Heimstatt der NSU-Terroristen Sachsen erkennt keine Fehler
27.06.2012, 17:27 Uhr
Die drei Neonazis Beate Zschäpe, Uwe Böhnhardt und Uwe Mundlos mordeten jahrelang unerkannt.
(Foto: dapd)
Das sächsische Innenministerium legt den Abschlussbericht zu möglichen Versäumnissen der Behörden im Umgang mit den Neonazi-Terroristen der NSU vor. Das Urteil: Polizei und Verfassungsschutz in dem Land, in dem das Trio die meiste Zeit inkognito lebten, müssen sich nichts vorwerfen lassen.
Gut 13 Jahre lang haben mordende und raubende Rechtsterroristen unerkannt vor allem in Sachsen gelebt - die Schuld dafür sieht der Freistaat aber nicht bei sich. Nach heutigem Wissen seien "keine Versäumnisse innerhalb des polizeilichen Handelns zu erkennen", heißt es in dem Abschlussbericht des Innenministeriums an den Landtag. Dem Verfassungsschutz wird darin attestiert, dass er von den Thüringer Behörden "nur unvollständig informiert" wurde. Es sei "nicht ersichtlich", dass er "erfolgversprechende Maßnahmen" unterlassen habe.
Eingeräumt wird im 23-seitigen Papier lediglich der mangelnde Informationsaustausch auch unter sächsischen Sicherheitsbehörden. Als Konsequenz wird deshalb eine engere Zusammenarbeit befürwortet. Innenminister Markus Ulbig (CDU) sagte, er sei überzeugt, dass die Ermittler die richtigen Schlüsse hätten ziehen können, wenn es bereits das Gemeinsame Abwehrzentrum gegen Rechtsextremismus gegeben hätte.

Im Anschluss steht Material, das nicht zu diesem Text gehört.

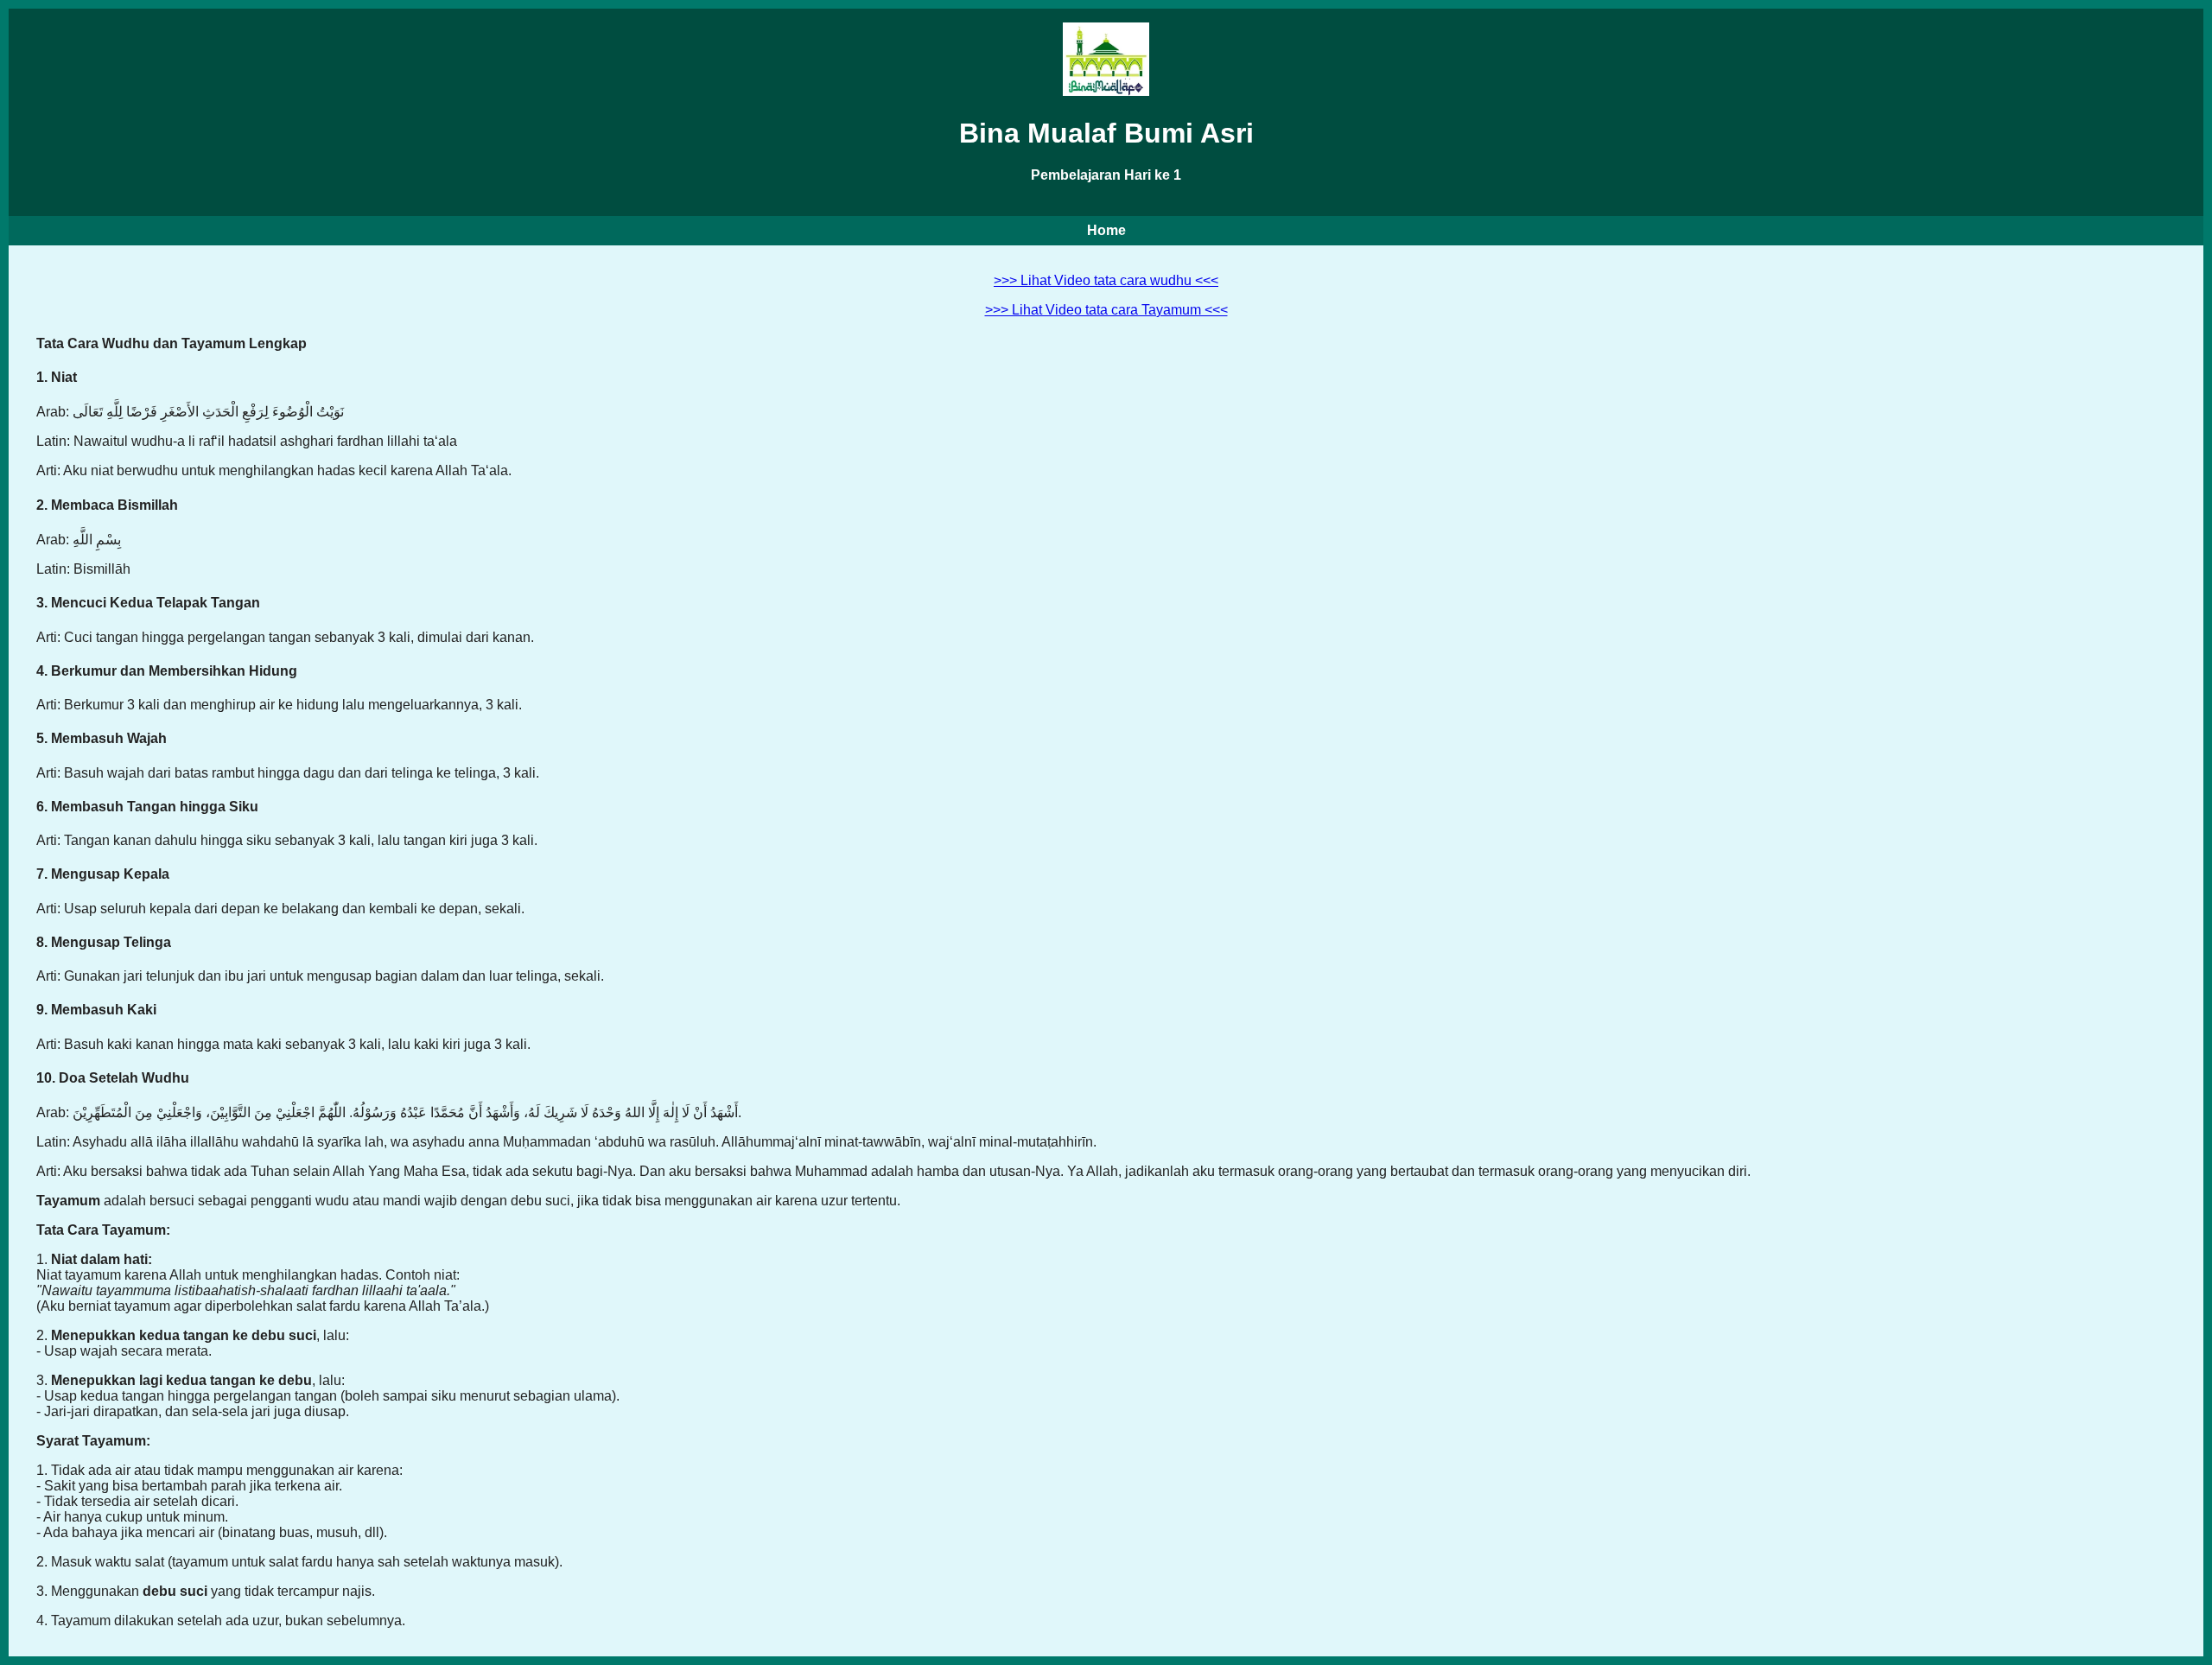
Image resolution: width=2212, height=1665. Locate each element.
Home (1106, 230)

In dem Bericht wird zudem bestätigt, dass die Überfallserie der mutmaßlichen Neonazi-Terroristen Uwe Böhnhardt und Uwe Mundlos noch im Jahr ihres Untertauchens 1998 begonnen hatte. Zuvor waren die Ermittler davon ausgegangen, dass Böhnhardt und Mundlos erst im Oktober 1999 den ersten von insgesamt 14 Raubüberfällen begingen, um mit der Beute ihr Leben im Untergrund zu finanzieren.
Landtag sieht die Dinge anders
Böhnhardt und Mundlos sind inzwischen tot. Gemeinsam mit ihrer Komplizin Beate Zschäpe - alle stammen aus Jena - sollen sie die Terrorgruppe Nationalsozialistischer Untergrund –kurz NSU - gebildet haben, die auch für zehn Morde verantwortlich gemacht wird. Opfer waren neun Menschen mit ausländischen Wurzeln und eine Polizistin.

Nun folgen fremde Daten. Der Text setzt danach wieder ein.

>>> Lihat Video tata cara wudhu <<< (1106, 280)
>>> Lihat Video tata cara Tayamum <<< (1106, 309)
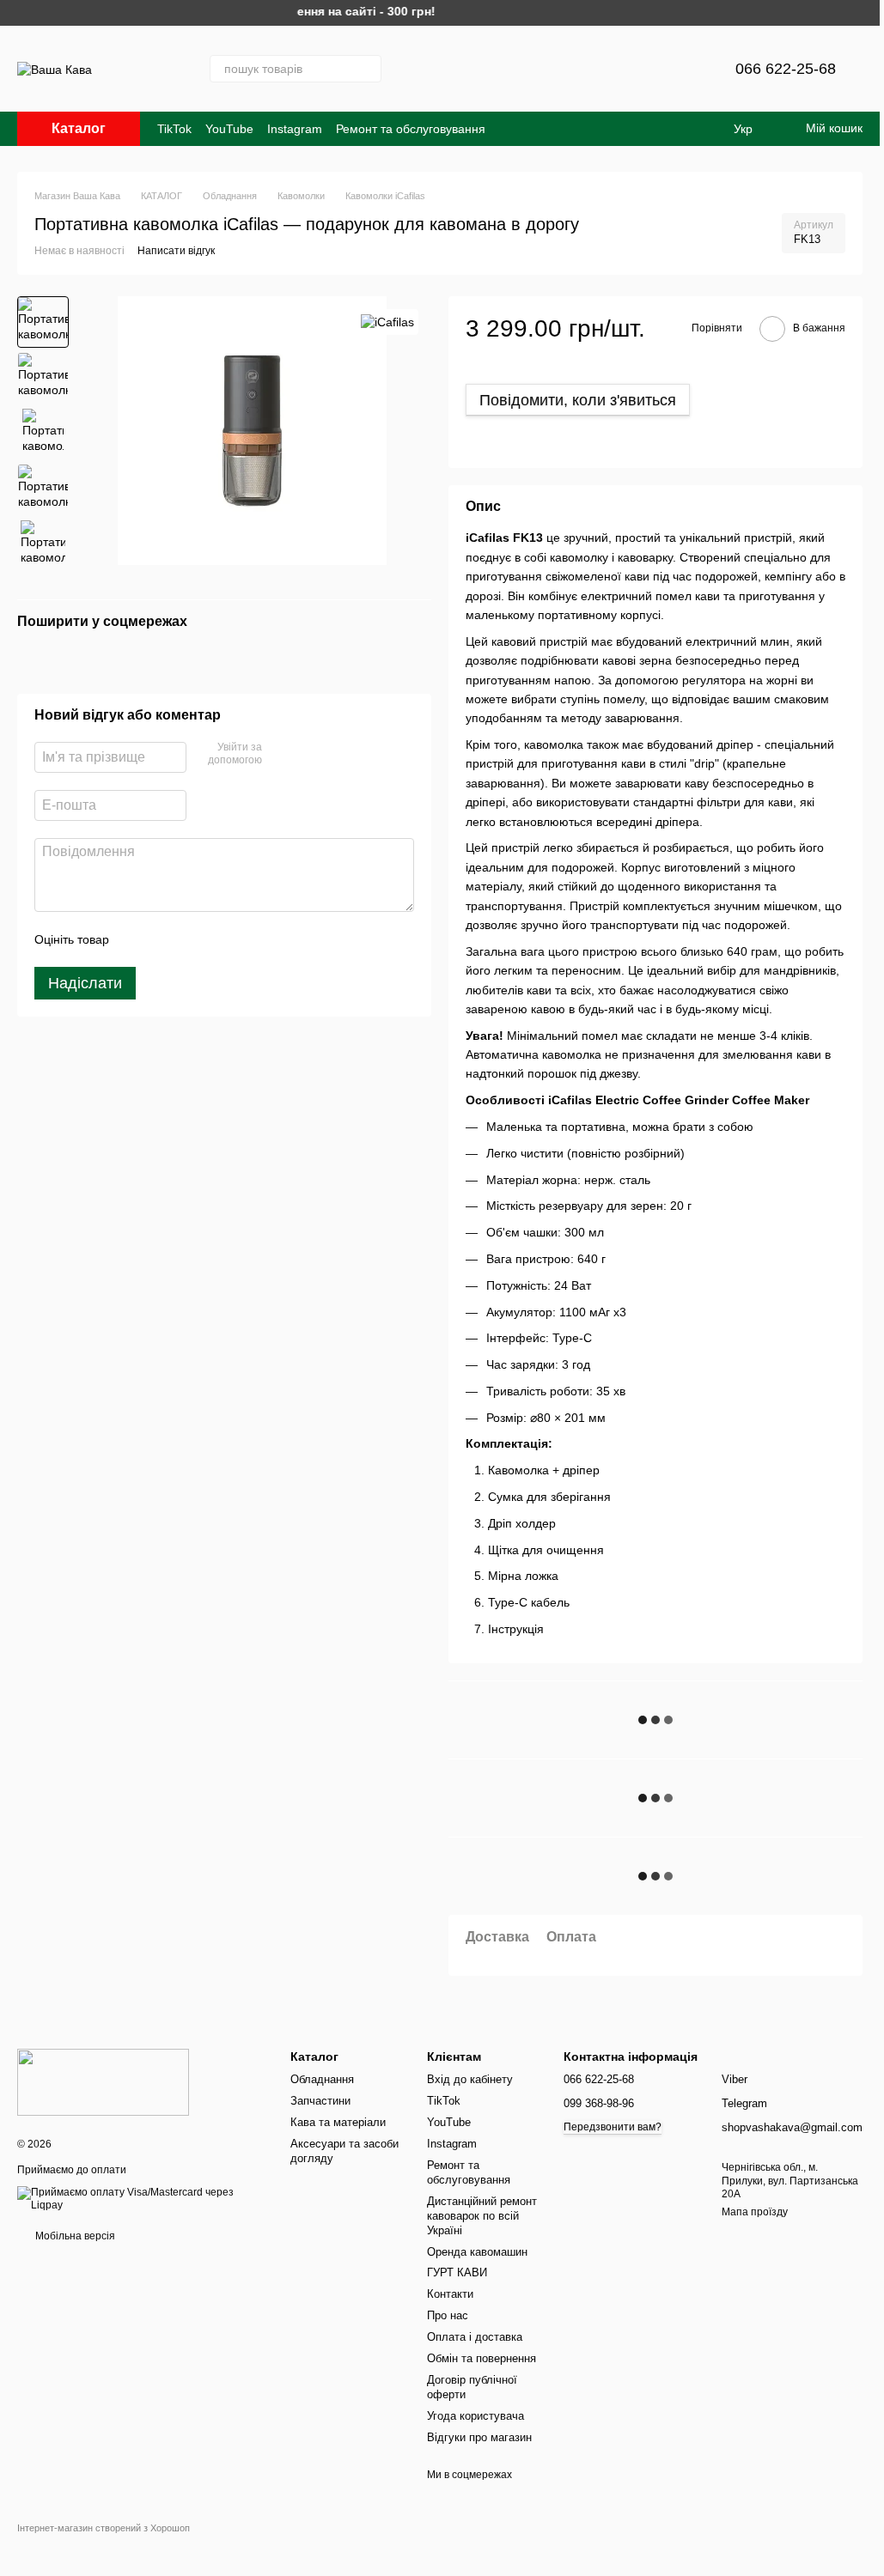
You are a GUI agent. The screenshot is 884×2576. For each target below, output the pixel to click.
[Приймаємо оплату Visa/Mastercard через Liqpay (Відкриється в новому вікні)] (141, 2199)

Die Ansicht des Innenministeriums steht damit in einem eklatanten Widerspruch zur Haltung der Parlamentarischen Kontrollkommission - kurz PKK - des sächsischen Landtags. Die PKK hatte vor wenigen Tagen in ihrem Bericht zur Mordserie der NSU dem Verfassungsschutz erhebliche Defizite bei der Fahndung nach dem Neonazi-Trio bescheinigt. Vor allem die länderübergreifende Zusammenarbeit mit Thüringer Behörden war darin als mangelhaft gebrandmarkt.
An diesem Donnerstag soll im NSU-Untersuchungsausschuss des Bundestages BKA-Präsident Jörg Ziercke befragt werden. Er wird sich vor allem der Frage stellen müssen, warum das Bundeskriminalamt nicht die zentralen Ermittlungen an sich gezogen hat. Das BKA hatte nach Angaben des früheren BKA-Vize-Präsidenten Bernhard Falk bereits 2006 darum gebeten - das Bundesinnenministerium und die Länder lehnten das aber wohl ab. Außerdem solle Ziercke Stellung beziehen, warum die Behörde keinem möglichen rechtsradikalen Hintergrund nachging.